Пока Долгорукий уносился мыслями в Ниццу, Эйсбар перебросил свои рисунки уже на пятый лист.
— Я бы с Таировым тоже пока повременил. Фактура должна быть реалистичной — тут не нужны разночтения, давайте без игривого авангардизма. Вспомните Гаршина, да и Антон Павлович умел двумя штрихами нарисовать жуть. А Бунина не надо — слишком много парчи. Оденьте толпу в рваные рубахи и платки, ваше дело — придумать, как ее остановить. И как хорошенько напугать сочувствующих большевикам, а то у нас, знаете ли, много увлекающихся среди интеллигенции.
— А пустят в Зимний? Я сделаю световой эффект — дворец на мгновение зальет сияньем так, что он будто исчезает с лица Земли! И пусть главным защитником будет женский батальон, амазонки, суфражистки, те, которым все нипочем…
— Вертихвостки… — задумчиво добавил Долгорукий.
— Вот-вот! — Эйсбар вдруг вспомнил о Ленни и молниеносно увидел ее с ружьем, прячущуюся за дивную мраморную барышню скульптора Шубина. В солдатской форме, пригнанной по размеру. Белое с черным — и за каждой статуей. Такое можно…
Долгорукий удивил его своим профессионализмом, потому что разнес в пух и прах видение, пока оно еще только таяло:
— И, конечно, без французских влияний — туманностей, женских силуэтов в дымке. Вы же талантище — и мы надеемся увидеть совершенно своеобычную русскую стилистику. Придумаете что-нибудь к концу недели? Идею, ход…
Эйсбар кивнул и стал выбираться из низкого кресла — разговор явно заканчивался. Но… Он хотел на чем-то настоять, интуиция говорила ему, что может быть ловушка.

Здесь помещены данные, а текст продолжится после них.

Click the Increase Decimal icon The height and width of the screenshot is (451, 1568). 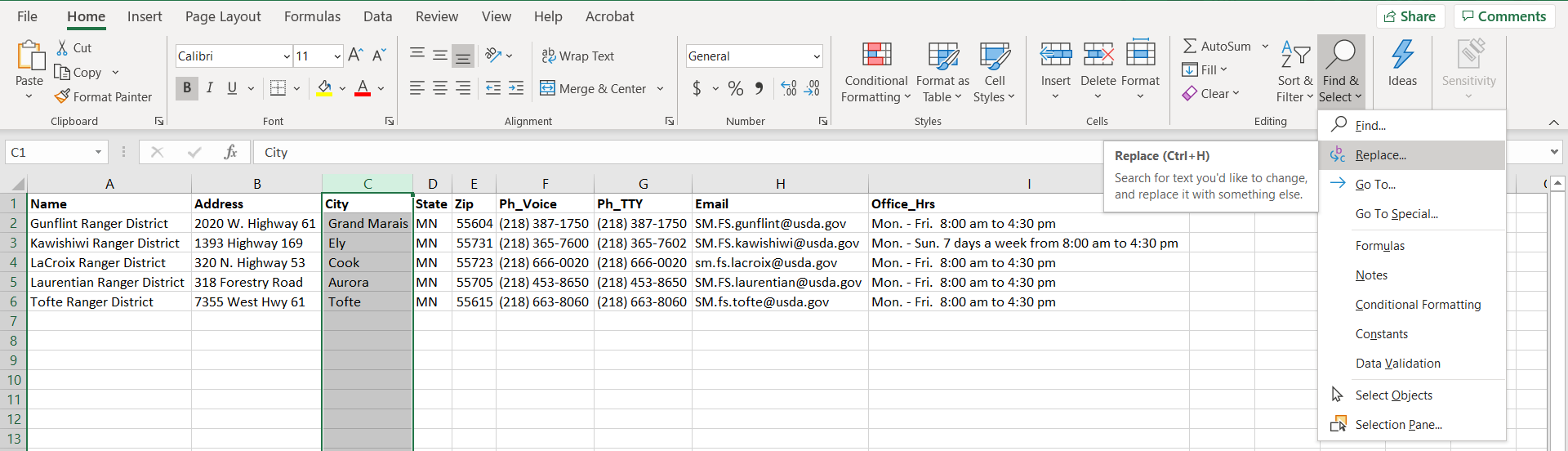point(788,88)
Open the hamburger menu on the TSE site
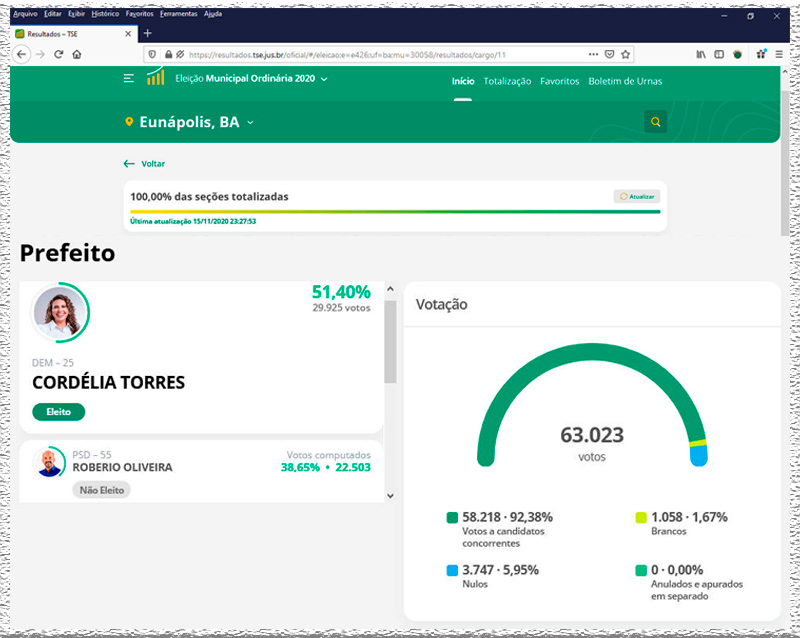 (x=129, y=79)
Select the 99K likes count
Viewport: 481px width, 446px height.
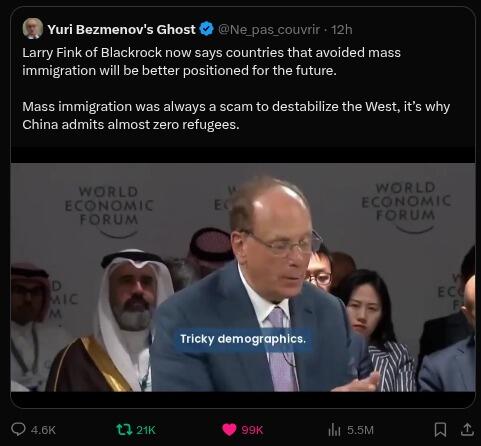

— Я обсуждал с одним из кинематографических коммерсантов бюджет массовки — так мы, наверное, будем называть толпы на съемочной площадке. Это… — он назвал цифру.
Долгорукий рассмеялся.
— Милый вы мой, умножьте на два, а то и на пять. Вы же теперь в другой весовой категории. За вами — держава. Это же не Ожогины и Студенкины! Ну а теперь коктейли и чарльстоны — слышали про такой танец? Вы, вообще, в Европе бывали или в Северной Америке? Или все с крестьянками и футуристочками знаетесь? У нас сегодня небольшой вечер, я почел бы за удачу, если бы вы приняли мое приглашение. У нас очень запросто! Знаете, моя жена — уж это, доложу я вам, настоящая вертихвостка в английском понимании — это же английский термин, вы слышали? Flippers! Они завладеют миром к середине столетия — я вас уверяю. Не сегодня завтра будут голосовать, отдельные счета от мужей заведут… Я привез из Франции один ролик киноновостей — совсем свежий, вы непременно должны посмотреть! Границы пристойного значительно расширены. Или, наоборот, границы непристойного… — он уже вел Эйсбара по коридору как раз мимо тонкоруких мраморных сильфид, которые немо смотрели им вслед мраморными глазами без зрачков. Из-за дверей в конце коридора несся радостный гул. Долгорукий успел подумать, что пока Эйсбар выглядит бессребреником. Но это пока.